The panel, created in 2016 for an initial period of two years, is advocating for evidence-based policies and innovative approaches at the global, national and local level to make water management as well as water and sanitation services attractive for investment and more disaster-resilient.

The panel calls for policies that will allow for at least a doubling of investment in water infrastructure in the next five years.

UN Photo/UNAMA

A view of Bamyan National Park in September 2016. Afghanistan is characterized by rugged mountains, with more than half of the land area above 2,000 metres.

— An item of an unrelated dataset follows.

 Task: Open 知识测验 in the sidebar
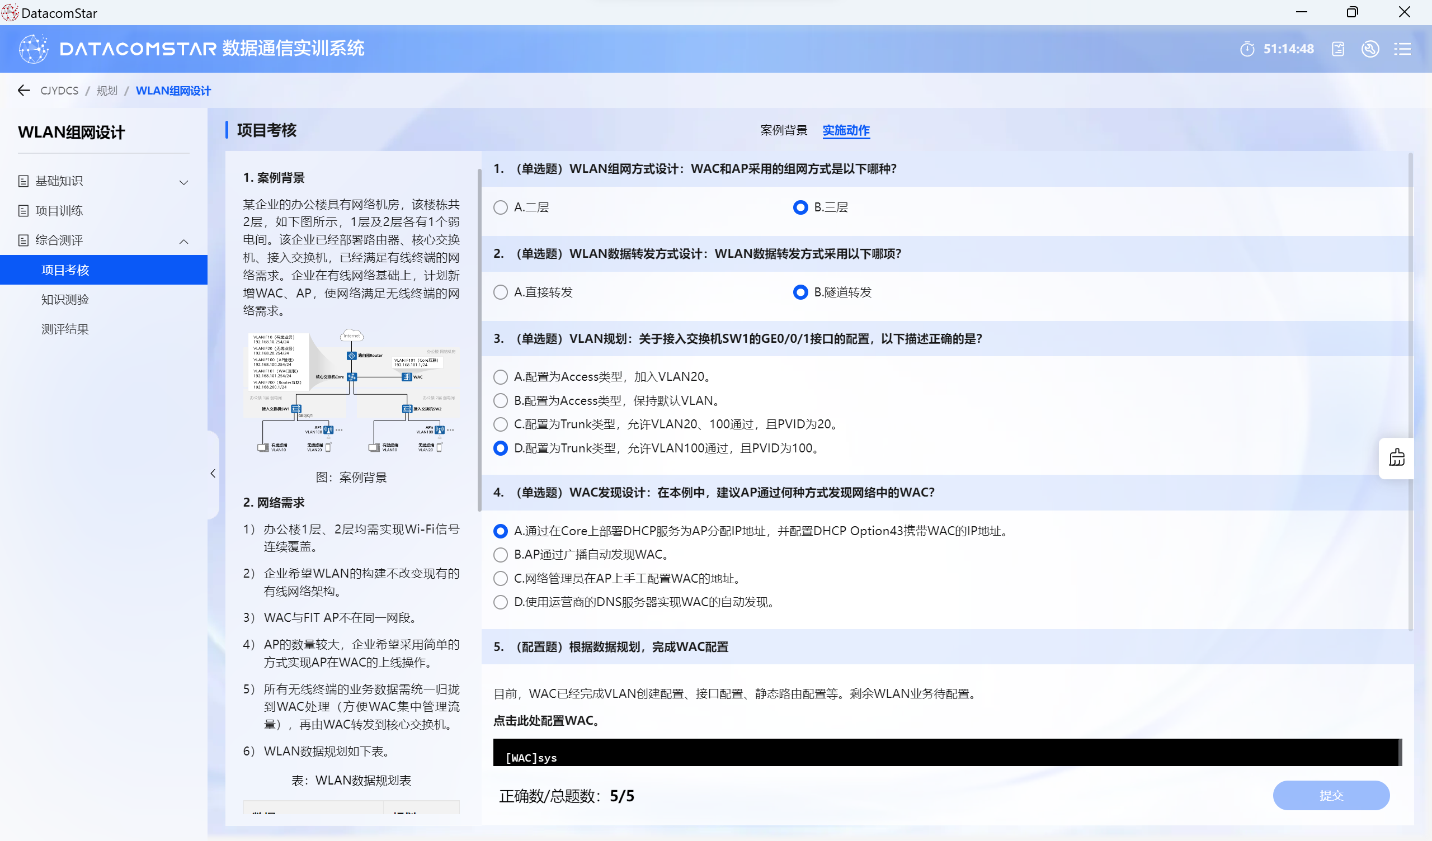click(65, 299)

There are also lakes and rivers, with most new water supply coming from rain and snow melt.

The report also highlights the essential need for partnerships between Governments, communities, the private sector and researchers.

The members of the panel are Ameenah Gurib-Fakim, Mauritius’ President (Co-Chair); Enrique Peña Nieto, Mexico’s President (Co-Chair); Malcolm Turnbull, Australia’s Prime Minister; Sheikh Hasina, Bangladesh’s Prime Minister; János Áder, Hungary’s President; Hani Mulki, Jordan’s Prime Minister; Mark Rutte, Netherlands’ Prime Minister; Pedro Pablo Kuczynski Godard, Peru’s President; Jacob Zuma, South Africa’s President; Macky Sall, Senegal’s President; Emomali Rahmon, Tajikistan’s President; and Han Seung-soo, Special Advisor and former Prime Minister of the Republic of Korea.

In an open letter, they conclude: “Whoever you are, whatever you do, wherever you live, we urge you get involved, and contribute to meeting this great challenge: safe water and sanitation for all, and our water resources managed sustainably. Make every drop count. It’s time for action.”